This is a new painting, a 16″ by 20″ canvas, that I am calling Humble Home. There’s a real crispness in the color of this piece, both in the clarity of the hues and in the way they react to one another. It has, for lack of a better term, a real snap to it.
The form of this painting, the lone house under a huge dome of sky, is one that I have revisited several times over the years. The idea of a lone home standing against a vast sky always stirs emotion in me. Their is a sense of grandeur and power in such a sky that gives one perspective on their own place and influence in this world. However highly we esteem ourselves, we are indeed tiny before the sky and all its forces, both seen and unseen. Thus the title, Humble Home.
But while the house here is humbled small beneath the forceful sky, it is no less confident of what it is at heart. Humble does not mean a lack of confidence or a form of servility. It simply signifies a knowledge of things greater than one’s self. The house here speaks of a solidness of belief in one’s self and their place , however humble, in the great scheme of the universe. It has purpose.
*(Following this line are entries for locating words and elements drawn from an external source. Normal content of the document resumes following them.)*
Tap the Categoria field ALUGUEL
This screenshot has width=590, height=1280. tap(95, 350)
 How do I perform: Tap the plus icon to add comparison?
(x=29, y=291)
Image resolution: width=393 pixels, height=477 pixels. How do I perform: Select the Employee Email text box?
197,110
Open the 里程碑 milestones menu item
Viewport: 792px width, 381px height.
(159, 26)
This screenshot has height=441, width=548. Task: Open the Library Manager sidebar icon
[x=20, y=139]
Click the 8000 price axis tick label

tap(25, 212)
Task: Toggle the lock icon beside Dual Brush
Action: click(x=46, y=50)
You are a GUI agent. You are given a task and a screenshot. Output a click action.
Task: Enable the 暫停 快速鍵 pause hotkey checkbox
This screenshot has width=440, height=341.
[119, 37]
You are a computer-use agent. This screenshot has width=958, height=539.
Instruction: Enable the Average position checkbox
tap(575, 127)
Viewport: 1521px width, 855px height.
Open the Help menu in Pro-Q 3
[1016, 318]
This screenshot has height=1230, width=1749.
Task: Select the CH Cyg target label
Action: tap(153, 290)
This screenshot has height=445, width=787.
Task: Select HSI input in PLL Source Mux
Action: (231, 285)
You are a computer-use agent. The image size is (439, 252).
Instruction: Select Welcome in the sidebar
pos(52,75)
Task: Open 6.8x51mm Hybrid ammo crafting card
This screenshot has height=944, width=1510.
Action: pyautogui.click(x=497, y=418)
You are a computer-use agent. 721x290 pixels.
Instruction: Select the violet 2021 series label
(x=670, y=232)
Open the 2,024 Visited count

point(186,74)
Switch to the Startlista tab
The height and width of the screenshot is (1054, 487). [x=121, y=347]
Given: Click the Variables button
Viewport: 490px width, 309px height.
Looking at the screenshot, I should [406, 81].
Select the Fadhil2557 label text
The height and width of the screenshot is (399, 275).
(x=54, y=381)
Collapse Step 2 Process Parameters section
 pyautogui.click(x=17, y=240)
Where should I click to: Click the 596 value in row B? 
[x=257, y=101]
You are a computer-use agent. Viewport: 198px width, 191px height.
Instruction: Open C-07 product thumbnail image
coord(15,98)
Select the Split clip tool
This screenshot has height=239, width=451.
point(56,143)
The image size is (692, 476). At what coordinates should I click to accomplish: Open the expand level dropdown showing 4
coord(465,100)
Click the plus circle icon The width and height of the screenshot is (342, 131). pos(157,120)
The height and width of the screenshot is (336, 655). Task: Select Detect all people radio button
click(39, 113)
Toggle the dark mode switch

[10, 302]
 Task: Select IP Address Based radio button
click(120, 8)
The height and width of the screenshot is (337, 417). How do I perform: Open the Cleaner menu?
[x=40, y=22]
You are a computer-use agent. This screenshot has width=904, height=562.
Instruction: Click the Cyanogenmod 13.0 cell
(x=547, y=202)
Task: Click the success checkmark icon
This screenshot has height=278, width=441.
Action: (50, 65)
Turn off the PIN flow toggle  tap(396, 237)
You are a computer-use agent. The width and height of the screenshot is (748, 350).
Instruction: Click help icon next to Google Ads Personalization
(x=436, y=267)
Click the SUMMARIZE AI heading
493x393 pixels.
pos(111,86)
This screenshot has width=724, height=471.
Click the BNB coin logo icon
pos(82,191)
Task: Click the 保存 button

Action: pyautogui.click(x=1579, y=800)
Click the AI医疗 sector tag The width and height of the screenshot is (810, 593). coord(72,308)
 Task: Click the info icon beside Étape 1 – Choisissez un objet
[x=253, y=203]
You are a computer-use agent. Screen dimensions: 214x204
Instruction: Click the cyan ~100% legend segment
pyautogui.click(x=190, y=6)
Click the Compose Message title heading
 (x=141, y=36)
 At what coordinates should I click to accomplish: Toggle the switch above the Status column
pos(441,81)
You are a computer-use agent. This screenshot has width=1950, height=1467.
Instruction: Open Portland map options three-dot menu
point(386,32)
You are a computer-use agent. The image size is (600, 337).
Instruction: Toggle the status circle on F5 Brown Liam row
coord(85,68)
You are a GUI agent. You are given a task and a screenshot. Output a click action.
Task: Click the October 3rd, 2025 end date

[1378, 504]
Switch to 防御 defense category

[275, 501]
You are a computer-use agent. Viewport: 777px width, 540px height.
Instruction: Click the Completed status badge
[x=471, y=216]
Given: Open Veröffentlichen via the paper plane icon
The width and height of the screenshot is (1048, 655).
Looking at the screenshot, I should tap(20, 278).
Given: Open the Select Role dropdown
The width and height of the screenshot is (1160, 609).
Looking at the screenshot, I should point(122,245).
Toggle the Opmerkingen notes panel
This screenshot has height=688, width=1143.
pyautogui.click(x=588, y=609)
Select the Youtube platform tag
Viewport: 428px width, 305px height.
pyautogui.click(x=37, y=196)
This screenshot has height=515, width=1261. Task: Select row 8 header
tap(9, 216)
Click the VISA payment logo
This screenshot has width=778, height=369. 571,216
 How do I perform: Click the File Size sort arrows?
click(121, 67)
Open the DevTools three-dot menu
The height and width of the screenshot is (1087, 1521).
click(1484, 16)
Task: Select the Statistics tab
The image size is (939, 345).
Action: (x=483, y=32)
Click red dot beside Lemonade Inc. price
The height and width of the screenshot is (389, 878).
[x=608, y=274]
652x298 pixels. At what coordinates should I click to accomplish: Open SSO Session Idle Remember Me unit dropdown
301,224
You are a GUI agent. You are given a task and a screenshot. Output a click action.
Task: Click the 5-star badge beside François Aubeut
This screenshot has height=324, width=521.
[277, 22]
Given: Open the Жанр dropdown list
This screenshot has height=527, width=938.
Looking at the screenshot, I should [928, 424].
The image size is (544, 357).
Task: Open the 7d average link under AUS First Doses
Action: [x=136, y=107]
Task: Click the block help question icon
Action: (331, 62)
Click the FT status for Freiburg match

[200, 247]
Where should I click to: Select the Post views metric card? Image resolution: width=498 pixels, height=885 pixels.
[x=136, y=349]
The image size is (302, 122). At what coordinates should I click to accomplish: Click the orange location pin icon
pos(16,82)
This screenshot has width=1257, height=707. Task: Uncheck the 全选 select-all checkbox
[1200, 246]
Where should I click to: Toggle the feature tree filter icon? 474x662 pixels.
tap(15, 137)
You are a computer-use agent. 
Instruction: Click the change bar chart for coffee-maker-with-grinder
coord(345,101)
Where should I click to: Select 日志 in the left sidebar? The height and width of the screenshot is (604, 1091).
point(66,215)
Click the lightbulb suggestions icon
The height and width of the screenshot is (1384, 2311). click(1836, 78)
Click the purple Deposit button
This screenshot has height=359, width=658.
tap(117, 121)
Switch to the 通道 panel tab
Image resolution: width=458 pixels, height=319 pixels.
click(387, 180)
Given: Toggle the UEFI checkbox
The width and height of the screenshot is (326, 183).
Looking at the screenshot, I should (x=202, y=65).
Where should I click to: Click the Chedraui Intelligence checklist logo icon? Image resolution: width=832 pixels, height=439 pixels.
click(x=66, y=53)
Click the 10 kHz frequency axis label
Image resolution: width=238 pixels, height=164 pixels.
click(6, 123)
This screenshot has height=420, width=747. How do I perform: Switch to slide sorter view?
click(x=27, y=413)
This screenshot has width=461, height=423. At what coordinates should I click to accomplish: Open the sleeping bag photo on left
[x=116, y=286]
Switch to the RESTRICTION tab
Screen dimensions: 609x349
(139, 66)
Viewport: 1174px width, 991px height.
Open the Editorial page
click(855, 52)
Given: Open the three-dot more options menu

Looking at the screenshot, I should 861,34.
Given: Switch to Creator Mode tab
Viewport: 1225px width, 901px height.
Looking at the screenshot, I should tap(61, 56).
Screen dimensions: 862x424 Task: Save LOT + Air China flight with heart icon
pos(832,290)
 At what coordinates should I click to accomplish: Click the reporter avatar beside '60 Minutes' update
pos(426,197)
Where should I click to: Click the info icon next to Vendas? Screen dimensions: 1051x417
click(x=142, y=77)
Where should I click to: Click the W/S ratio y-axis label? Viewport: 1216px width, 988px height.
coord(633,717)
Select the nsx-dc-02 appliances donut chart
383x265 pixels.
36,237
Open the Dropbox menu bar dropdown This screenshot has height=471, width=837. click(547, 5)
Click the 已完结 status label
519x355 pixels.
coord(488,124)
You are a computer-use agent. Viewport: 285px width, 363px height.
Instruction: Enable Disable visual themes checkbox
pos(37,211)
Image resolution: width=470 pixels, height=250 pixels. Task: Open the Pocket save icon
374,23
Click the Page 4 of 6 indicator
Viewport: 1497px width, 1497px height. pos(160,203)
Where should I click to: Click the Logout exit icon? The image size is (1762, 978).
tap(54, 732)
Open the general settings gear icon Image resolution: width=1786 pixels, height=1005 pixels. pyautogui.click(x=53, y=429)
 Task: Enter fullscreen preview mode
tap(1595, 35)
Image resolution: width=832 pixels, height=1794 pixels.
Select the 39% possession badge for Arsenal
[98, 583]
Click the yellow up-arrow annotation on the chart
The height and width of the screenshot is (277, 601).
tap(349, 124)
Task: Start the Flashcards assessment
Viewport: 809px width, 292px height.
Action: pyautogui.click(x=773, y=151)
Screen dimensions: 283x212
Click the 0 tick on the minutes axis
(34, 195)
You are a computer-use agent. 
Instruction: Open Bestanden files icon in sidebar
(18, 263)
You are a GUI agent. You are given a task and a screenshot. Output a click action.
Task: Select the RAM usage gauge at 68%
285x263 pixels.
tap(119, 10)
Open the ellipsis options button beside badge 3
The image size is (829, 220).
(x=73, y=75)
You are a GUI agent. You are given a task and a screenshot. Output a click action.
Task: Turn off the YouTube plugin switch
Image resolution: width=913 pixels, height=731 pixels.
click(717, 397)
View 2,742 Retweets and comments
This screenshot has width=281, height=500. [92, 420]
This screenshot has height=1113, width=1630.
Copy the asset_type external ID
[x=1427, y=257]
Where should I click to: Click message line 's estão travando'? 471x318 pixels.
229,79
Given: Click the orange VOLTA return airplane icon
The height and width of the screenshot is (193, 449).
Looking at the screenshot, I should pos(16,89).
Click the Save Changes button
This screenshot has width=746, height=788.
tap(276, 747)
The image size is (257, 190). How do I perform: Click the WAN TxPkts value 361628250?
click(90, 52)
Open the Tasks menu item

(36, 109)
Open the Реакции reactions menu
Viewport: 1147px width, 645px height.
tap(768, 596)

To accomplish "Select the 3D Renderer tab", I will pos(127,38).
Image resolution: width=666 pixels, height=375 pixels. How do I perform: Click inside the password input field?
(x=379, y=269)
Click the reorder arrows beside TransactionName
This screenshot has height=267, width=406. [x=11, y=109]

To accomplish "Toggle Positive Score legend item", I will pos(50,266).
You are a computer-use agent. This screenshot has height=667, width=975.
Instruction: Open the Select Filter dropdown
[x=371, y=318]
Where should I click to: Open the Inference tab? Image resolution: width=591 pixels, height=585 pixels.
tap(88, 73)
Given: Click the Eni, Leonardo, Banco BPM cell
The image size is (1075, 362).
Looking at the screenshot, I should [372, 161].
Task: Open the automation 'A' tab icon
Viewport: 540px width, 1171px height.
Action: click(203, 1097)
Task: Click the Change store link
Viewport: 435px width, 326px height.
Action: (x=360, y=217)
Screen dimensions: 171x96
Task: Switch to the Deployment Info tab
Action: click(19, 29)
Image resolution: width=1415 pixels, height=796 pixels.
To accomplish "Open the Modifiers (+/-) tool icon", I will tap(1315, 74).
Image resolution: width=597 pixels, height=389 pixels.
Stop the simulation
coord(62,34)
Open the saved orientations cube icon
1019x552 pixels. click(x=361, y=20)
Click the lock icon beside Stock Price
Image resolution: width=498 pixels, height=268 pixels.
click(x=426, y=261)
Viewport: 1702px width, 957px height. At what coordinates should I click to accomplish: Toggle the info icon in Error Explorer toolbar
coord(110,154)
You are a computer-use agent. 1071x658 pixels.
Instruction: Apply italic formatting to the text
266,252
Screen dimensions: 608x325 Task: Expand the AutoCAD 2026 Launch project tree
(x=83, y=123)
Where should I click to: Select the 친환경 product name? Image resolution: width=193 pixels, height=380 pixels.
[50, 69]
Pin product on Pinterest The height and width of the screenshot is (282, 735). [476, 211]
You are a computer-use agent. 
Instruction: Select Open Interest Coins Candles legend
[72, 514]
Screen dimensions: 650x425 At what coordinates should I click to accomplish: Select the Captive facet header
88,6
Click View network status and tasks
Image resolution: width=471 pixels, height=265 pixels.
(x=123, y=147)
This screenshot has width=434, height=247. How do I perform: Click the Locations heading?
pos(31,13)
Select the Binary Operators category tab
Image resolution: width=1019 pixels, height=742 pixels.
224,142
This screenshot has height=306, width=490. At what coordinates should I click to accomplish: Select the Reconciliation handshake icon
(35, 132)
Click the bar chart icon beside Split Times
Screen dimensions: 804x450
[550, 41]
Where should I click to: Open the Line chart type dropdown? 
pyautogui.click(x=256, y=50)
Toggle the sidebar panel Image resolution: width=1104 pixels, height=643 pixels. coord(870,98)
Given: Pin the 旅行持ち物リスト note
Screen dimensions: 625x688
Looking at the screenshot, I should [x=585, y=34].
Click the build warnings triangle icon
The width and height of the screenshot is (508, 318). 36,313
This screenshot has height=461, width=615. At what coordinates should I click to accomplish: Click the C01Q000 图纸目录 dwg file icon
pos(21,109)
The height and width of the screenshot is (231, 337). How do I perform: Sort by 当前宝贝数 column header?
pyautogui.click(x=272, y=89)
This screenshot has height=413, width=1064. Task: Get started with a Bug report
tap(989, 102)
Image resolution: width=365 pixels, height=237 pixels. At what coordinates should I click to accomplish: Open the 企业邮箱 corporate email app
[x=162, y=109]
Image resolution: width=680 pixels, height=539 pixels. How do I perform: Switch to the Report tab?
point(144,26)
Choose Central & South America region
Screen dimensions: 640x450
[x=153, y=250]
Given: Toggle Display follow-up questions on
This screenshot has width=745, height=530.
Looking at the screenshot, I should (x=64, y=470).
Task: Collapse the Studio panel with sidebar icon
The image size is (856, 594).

It brings to mind the words from Ecclesiastes, or the Byrds if you prefer: To everything there is a season, and a time for every purpose under heaven.
Turn, turn, turn…
I love traveling in less-populated areas and seeing occasional homes framed against the horizon. It’s possible to see the house as small and insignificant against the grandeur of the land and sky, but on the other hand – without the house, the scope and scale of the natural world isn’t so immediately apparent.
In that sense, the painting reminds me of the famous “Rubin vase”, the optical illusion that shows either a vase or two faces. Sometimes the land and sky predominate, sometimes the house and tree.
You’re right. Sometimes we do need to have that contrast between the large and small to get a true sense of what really is.
I particularly like this one. To me the house says solitude rather than loneliness.
To me, as well. I try to point out often that solitude does not equate to loneliness.